Depois que minha avó foi embora a minha mãe disse que eu sei como ser desagradável e ficou me passando sermão. Meu pai até tentou me defender só que aí ela começou a discutir com ele (tudo que eu precisava pra melhorar meu dia...) e me fez fugir pro quarto e pros meus livros, muito mais interessantes.
     Minha mãe diz que eu sou uma piralha mimada, é ofensivo, mas eu até entendo. Sei que eu não vivi quase nada e tenho muito que aprender, o que ela não quer ver e eu não posso dizer (pra não apanhar...) é que a minha avó, nessa história, está sendo tão piralha quanto eu e ainda mais mimada.

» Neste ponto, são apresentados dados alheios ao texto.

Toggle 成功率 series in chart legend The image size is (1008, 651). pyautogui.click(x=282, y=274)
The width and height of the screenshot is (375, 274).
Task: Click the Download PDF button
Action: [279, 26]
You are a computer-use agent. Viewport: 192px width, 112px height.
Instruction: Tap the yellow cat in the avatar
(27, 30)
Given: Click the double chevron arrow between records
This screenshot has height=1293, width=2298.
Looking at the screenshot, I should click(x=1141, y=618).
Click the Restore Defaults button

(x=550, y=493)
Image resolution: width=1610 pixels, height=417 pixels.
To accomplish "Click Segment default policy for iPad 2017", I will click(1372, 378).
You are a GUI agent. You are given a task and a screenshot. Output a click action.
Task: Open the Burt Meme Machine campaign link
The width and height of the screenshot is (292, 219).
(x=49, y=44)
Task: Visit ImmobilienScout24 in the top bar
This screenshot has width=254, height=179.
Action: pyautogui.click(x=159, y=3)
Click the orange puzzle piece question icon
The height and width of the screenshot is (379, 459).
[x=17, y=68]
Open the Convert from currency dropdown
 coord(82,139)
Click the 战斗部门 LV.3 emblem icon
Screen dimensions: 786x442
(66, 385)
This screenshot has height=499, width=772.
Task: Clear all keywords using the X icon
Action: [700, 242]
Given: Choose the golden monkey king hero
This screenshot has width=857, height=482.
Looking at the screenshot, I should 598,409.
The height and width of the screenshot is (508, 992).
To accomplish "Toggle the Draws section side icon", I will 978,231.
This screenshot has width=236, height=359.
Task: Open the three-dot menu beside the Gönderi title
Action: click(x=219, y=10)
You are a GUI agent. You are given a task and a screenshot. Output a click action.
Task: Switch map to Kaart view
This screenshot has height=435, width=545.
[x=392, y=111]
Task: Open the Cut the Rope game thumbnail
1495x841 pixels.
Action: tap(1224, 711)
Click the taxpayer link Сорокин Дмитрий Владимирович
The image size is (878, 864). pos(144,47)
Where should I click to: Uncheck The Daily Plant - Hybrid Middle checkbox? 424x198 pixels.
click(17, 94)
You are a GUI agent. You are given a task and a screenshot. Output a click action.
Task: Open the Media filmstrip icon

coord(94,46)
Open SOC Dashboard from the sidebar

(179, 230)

quarta-feira, 16 de novembro de 2011

Prólogo para um diário

   
     O que leva uma pessoa a escrever um diário? Talvez ela tenha uma vida extraordinária e queira registrar isso. Quem sabe ela seja simplesmente egocêntrica e esse seja seu tema favorito, ou ela se sinta tão só, tão profundamente só que precise de alguma forma fazer companhia a si mesma. Como alguém que conversa com o próprio reflexo no espelho...
     Eu não tenho uma vida extraordinária, minha vida na verdade é bem ordinária e nem sou tão egocêntrica assim, mas sou sim uma menina que se sente estranha e solitária, que muitas vezes tem medo dos outros e de si mesma e que busca respostas e companhia.
     Acho que vai ser bom escrever um diário, embora algumas pessoas (como meu amigo Jaques) possam dizer que é algo bobo e inútil. Bem eu tenho quatorze anos... então dizerem que eu faço coisas inúteis não é nenhuma novidade... eu prefiro imaginar que um diário é um tipo de amigo que apenas te ouve e o melhor nunca te critica ou sai contando os seus segredos por aí.
     O certo é que não vou chamar meu diário de “querido", ou algo parecido, não sou tão melosa assim, mas já que resolvi entrar nessa de amigo imaginário (outro comentário infame do Jaques) vou procurar ser sempre o mais sincera possível e escondê-lo dos olhos do mundo (entenda-se dos meus pais). Pois embora o Jaques tenha me zoado contando que as crianças deixam de ter amigos imaginários aos sete anos eu definitivamente preciso de um.